## Stated problem A:
Reproduce verbatim the part of the raid10 patch review that runs from "You shouldn't need" down to "a little .....".

## Quoted passage:
--
You shouldn't need to check for Faulty here as In_sync is always cleared when
Faulty is set, and we know In_sync is not clear.

> +
> + /* up the nr_pending count; this will be decremented on
> + * sync/recovery IO completion (success/erorr) to this dev
> + */
> + atomic_inc(&conf->mirrors[i].rdev->nr_pending);

If you delay that atomic_inc a little .....

> + sect = raid10_find_virt(conf, sector_nr, i);
> /* Unless we are doing a full sync, we only need
> * to recover the block if it is set in the bitmap
> */
> @@ -1927,6 +1946,7 @@ static sector_t sync_request(mddev_t *mddev, sector_t sector_nr, int *skipped, i
> * that there will never be anything to do here
> */
> chunks_skipped = -1;
> + rdev_dec_pending(conf->mirrors[i].rdev, mddev);
> continue;
> }

..... to here, you don't need the rdev_dec_pending.
--
(Dataset excerpt)
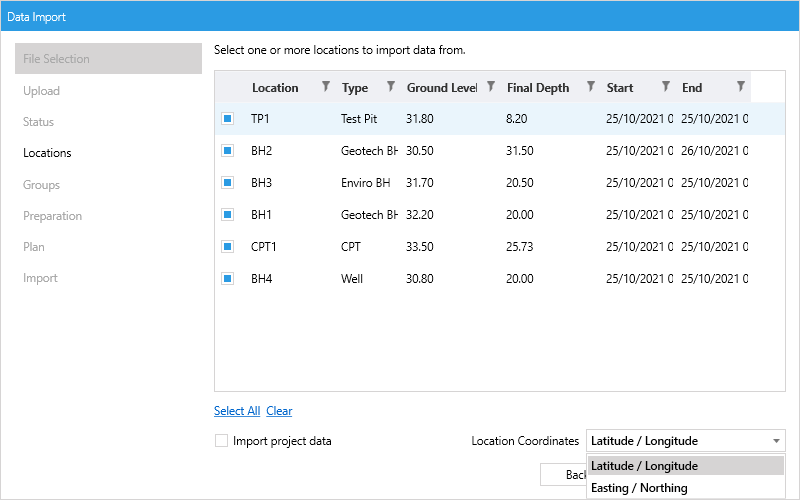Collapse the Location Coordinates dropdown arrow
Screen dimensions: 800x500
click(x=775, y=441)
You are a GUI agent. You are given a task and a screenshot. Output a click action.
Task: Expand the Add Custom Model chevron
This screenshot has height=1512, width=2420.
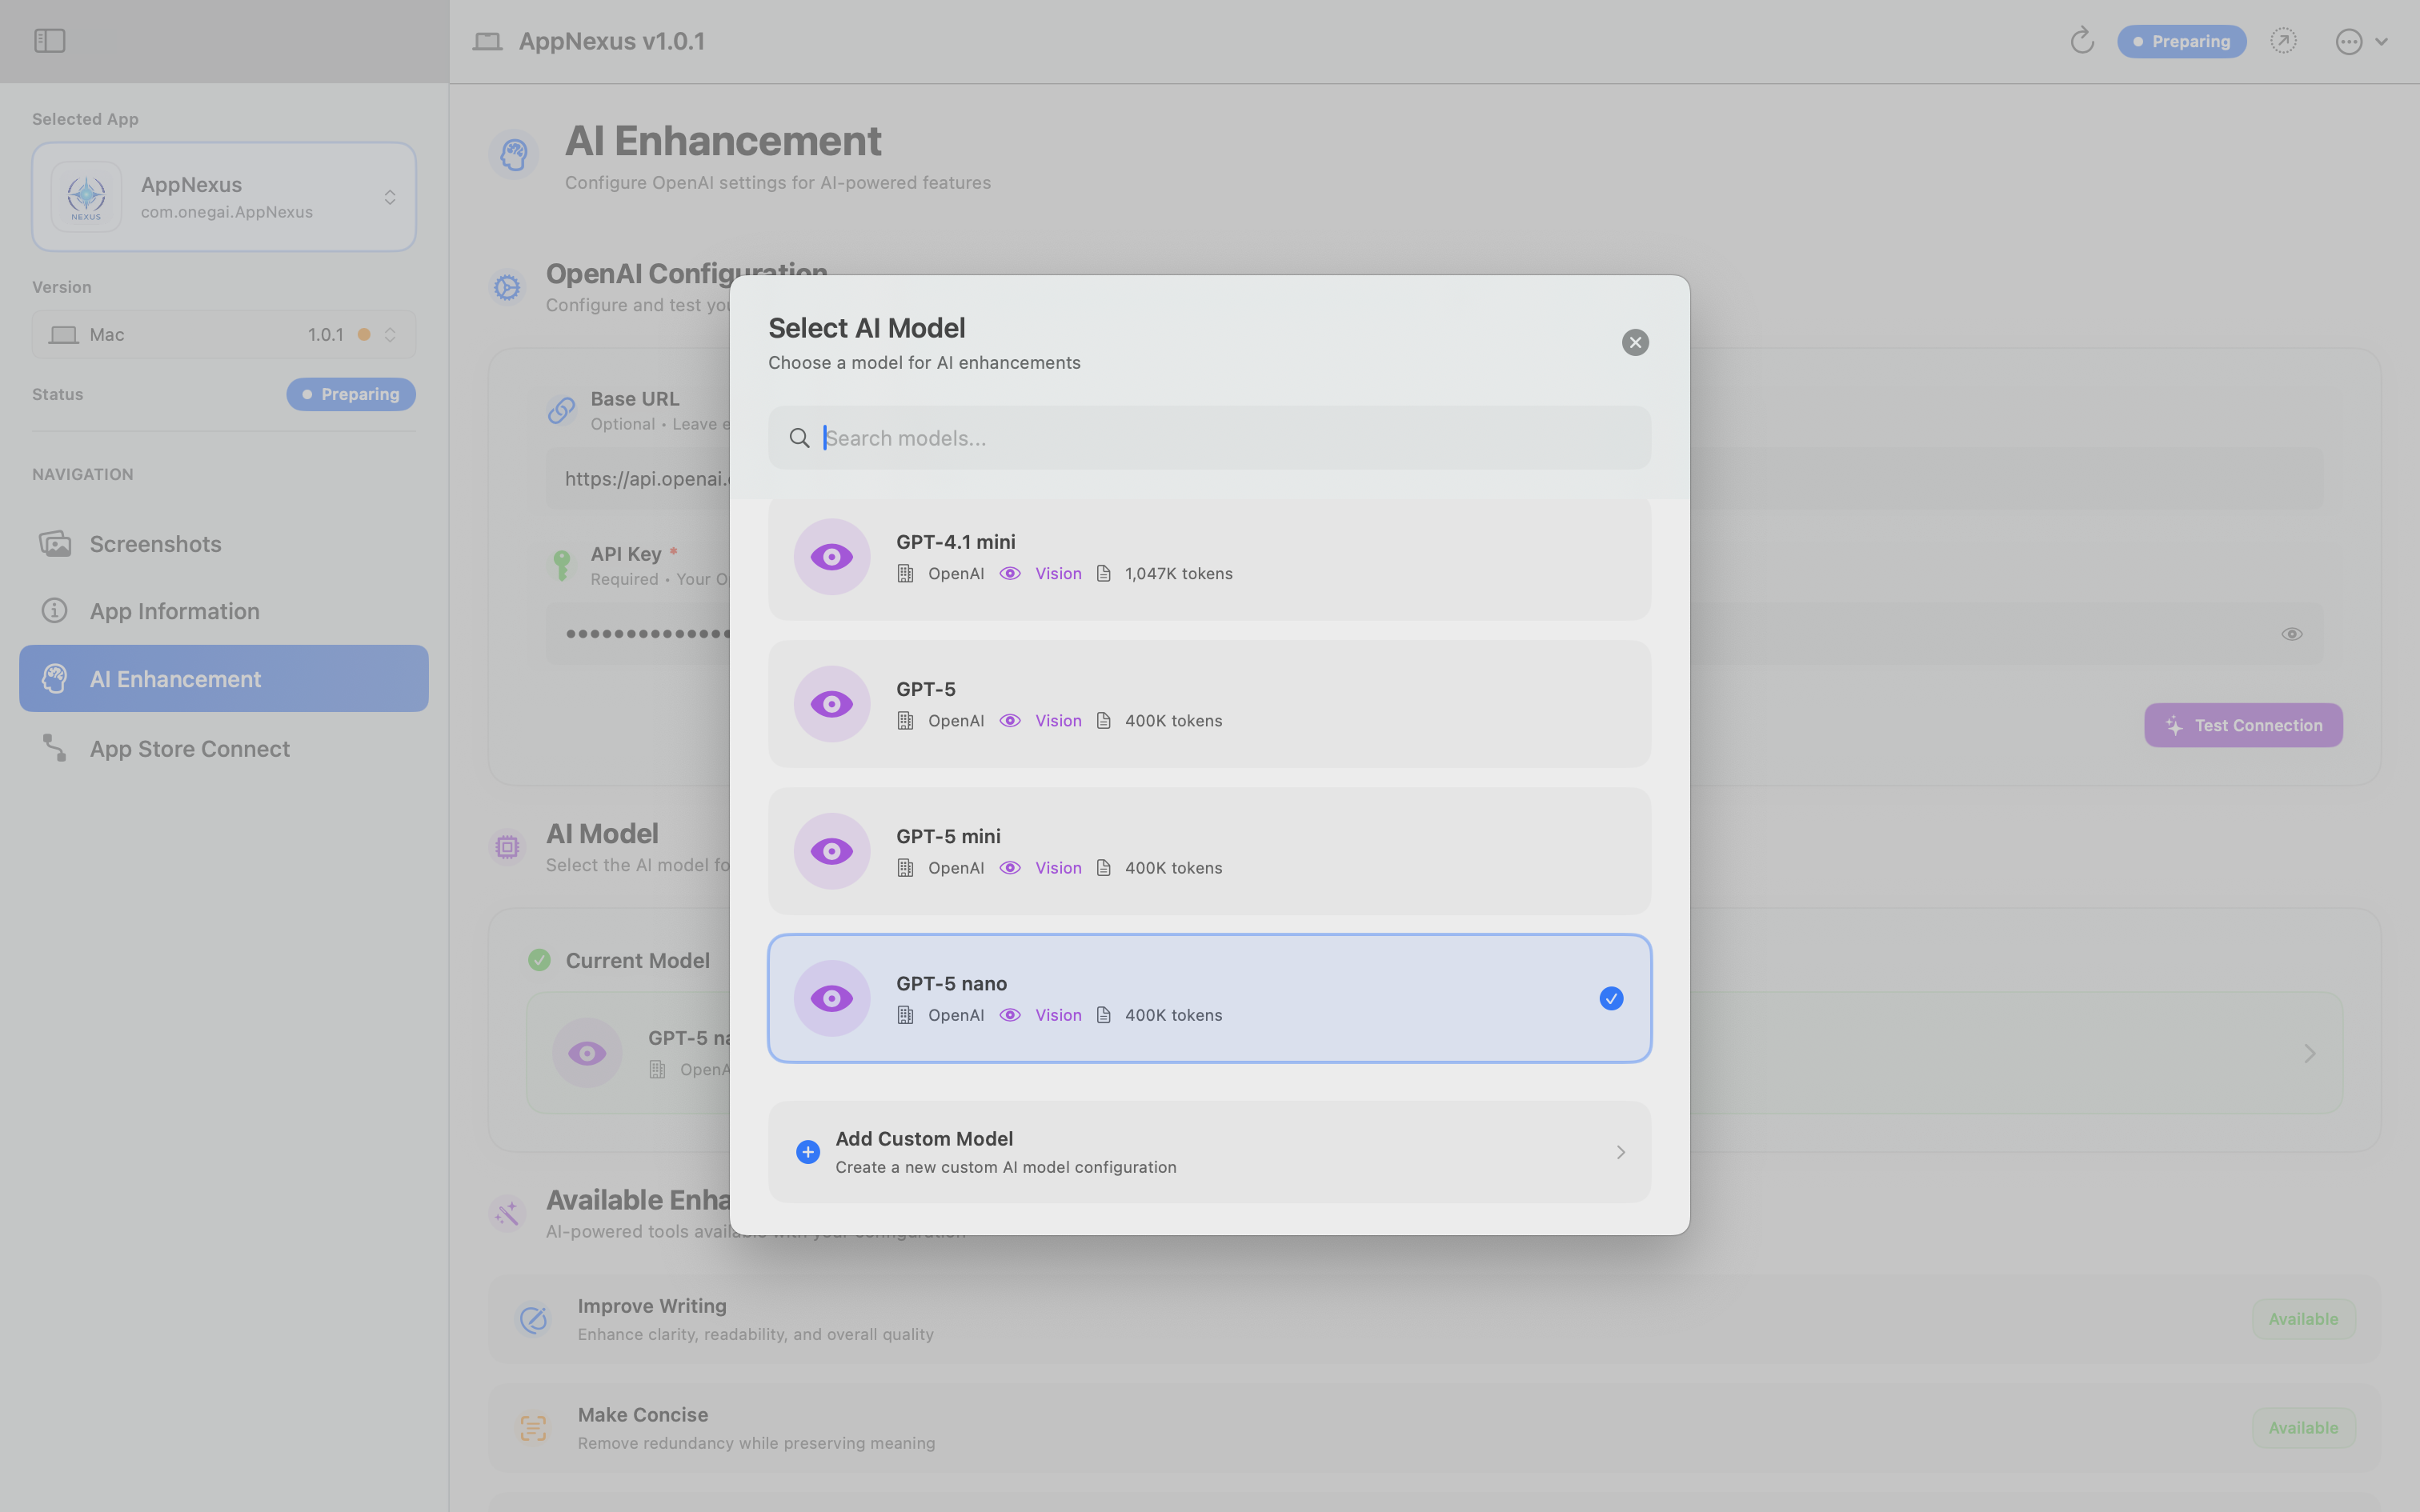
--
## Stated problem B:
In the records above, swap every "screenshot" for "screen capture" and keep everything else the same. Leave the pictures out of your answer.

## Expected answer A:
You shouldn't need to check for Faulty here as In_sync is always cleared when
Faulty is set, and we know In_sync is not clear.

> +
> + /* up the nr_pending count; this will be decremented on
> + * sync/recovery IO completion (success/erorr) to this dev
> + */
> + atomic_inc(&conf->mirrors[i].rdev->nr_pending);

If you delay that atomic_inc a little .....

## Expected answer B:
Collapse the Location Coordinates dropdown arrow
Screen dimensions: 800x500
click(x=775, y=441)
You are a GUI agent. You are given a task and a screen capture. Output a click action.
Task: Expand the Add Custom Model chevron
This screen capture has height=1512, width=2420.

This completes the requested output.